The last nine chapters of the gospel of John deal with the final week of Jesus’ life. Jesus prepares His disciples for His coming death and for their ministry after His resurrection and ascension (John 14–17). He then willingly dies on the cross in our place (John 10:15–18), paying our sin debt in full (John 19:30) so that whoever trusts in Him will be saved (John 3:14–16). Jesus then rises from the dead, convincing even the most doubting of His disciples that He is God and Master (John 20:24–29).

Connections: The gospel of John’s portrayal of Jesus as the Son of God in the Old Testament is seen most emphatically in the seven “I Am” statements of Jesus. He is the “Bread of life” (John 6:35), provided by God to feed the souls of His people, just as God provided manna from heaven to feed the Israelites in the wilderness (Exodus 16:11–36). Jesus is the “Light of the world” (John 8:12), the same Light that God promised to His people in the Old Testament (Isaiah 30:26; 60:19–22) and which will find its culmination in the New Jerusalem when Christ the Lamb will be its Light (Revelation 21:23).

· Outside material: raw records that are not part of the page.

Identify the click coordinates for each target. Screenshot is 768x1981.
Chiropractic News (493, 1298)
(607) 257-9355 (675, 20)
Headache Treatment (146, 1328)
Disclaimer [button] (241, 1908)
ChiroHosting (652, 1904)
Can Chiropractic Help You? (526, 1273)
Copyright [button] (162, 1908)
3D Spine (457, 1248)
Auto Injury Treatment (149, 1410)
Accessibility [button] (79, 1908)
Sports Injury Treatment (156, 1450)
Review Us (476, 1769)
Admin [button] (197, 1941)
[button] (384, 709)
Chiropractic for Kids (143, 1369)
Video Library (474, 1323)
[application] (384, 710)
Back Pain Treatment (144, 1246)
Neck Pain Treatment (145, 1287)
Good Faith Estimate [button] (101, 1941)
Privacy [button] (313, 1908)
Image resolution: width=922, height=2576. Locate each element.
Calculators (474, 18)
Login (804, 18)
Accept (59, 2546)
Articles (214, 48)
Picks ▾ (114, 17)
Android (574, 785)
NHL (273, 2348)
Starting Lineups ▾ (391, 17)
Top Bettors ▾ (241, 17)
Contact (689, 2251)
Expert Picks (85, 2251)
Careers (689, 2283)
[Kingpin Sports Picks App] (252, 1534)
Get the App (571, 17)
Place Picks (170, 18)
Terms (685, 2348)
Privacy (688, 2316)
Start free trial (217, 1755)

Two of the “I Am” statements refer to Jesus as both the “Good Shepherd” and the “Door of the sheep.” Here are clear references to Jesus in the Old Testament, the Shepherd of Israel (Psalm 23:1; 80:1; Jeremiah 31:10; Ezekiel 34:23) and, as the only Door into the sheepfold, the only way of salvation.

The Jews believed in the resurrection and, in fact, used the doctrine to try to trick Jesus into making statements they could use against Him. But His statement at the tomb of Lazarus, “I am the resurrection and the life” (John 11:25), must have astounded them. He was claiming to be the cause of resurrection and in possession of the power of life and death. None other than God Himself could claim such a thing. Similarly, Jesus’ claim to be “the way, the truth and the life” (John 14:6) linked Him unmistakably to the Old Testament. His is the “Way of Holiness” prophesied in Isaiah 35:8; He established the City of Truth of Zechariah 8:3 when He was in Jerusalem and preached the truths of the gospel. As “the Life,” Jesus affirms His deity, the Creator of life, God incarnate (John 1:1–3; Genesis 2:7). Finally, as the “true Vine” (John 15:1, 5), Jesus identifies Himself with the nation of Israel, who are called the vineyard of the Lord in many Old Testament passages. As the true Vine of the vineyard of Israel, He portrays Himself as the Lord of the “true Israel” — all those who would come to Him in faith (cf. Romans 9:6).

Practical Application: The gospel of John continues to fulfill its purpose of evangelizing the lost (John 3:16 is likely the best-known Bible verse) and is often used in evangelistic Bible studies. In the recorded encounters between Jesus and Nicodemus and the woman at the well (chapters 3–4), we learn much from Jesus’ model of personal evangelism. His comforting words to His disciples before His death (John 14:1–6, 16; 16:33) are still of great comfort in sorrowful times. Jesus’ “high priestly prayer” for believers in chapter 17 is also a source of encouragement for believers. John’s teachings concerning the deity of Christ (John 1:1–3, 14; 5:22–23; 8:58; 14:8–9; 20:28) are helpful in apologetics and provide a clear revelation of who Jesus is: fully God the Son and fully man.